Please report every line from the material that contains the word "computer".

* **MATERIAL SHOWN**:
- - -

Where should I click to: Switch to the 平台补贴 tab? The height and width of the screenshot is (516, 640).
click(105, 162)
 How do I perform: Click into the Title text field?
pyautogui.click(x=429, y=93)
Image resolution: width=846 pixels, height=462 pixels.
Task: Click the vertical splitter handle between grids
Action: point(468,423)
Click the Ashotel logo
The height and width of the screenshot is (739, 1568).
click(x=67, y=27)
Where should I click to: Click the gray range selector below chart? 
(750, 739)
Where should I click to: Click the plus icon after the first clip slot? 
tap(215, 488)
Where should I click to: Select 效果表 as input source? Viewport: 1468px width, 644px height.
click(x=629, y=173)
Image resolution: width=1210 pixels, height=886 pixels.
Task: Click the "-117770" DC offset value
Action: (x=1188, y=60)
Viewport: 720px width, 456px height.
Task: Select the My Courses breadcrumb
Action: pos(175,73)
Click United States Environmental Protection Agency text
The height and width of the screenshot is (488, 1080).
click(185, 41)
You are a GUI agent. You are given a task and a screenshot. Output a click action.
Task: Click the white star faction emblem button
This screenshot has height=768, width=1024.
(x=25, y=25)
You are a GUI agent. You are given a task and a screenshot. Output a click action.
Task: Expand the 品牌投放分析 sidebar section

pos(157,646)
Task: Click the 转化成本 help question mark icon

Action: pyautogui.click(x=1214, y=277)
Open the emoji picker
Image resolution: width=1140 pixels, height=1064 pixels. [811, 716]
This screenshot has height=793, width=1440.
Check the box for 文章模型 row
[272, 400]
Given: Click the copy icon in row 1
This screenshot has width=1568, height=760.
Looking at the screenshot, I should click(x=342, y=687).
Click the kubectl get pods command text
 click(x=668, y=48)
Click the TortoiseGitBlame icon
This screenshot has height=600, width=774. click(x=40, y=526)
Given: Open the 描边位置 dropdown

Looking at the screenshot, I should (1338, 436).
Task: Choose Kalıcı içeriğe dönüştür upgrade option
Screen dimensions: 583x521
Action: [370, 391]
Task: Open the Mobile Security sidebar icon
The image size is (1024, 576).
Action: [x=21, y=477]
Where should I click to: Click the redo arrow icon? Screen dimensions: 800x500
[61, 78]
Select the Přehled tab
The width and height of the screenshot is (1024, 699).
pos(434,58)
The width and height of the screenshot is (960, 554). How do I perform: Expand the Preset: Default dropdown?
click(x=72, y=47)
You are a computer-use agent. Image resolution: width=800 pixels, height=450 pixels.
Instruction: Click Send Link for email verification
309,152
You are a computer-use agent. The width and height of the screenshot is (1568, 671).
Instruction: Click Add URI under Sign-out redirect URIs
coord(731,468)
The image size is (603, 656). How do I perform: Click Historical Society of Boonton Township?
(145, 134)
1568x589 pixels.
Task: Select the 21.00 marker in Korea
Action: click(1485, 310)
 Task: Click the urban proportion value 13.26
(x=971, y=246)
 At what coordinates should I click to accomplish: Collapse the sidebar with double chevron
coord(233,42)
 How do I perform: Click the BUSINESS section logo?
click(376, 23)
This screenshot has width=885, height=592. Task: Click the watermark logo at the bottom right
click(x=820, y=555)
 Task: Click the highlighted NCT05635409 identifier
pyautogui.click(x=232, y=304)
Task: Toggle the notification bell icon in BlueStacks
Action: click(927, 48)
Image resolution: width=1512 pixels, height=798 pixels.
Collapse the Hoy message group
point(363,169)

- - -

* **EXERCISE RESULT**:
You are a computer-use agent. Image resolution: width=800 pixels, height=450 pixels.
You are a computer-use agent. The width and height of the screenshot is (1568, 671).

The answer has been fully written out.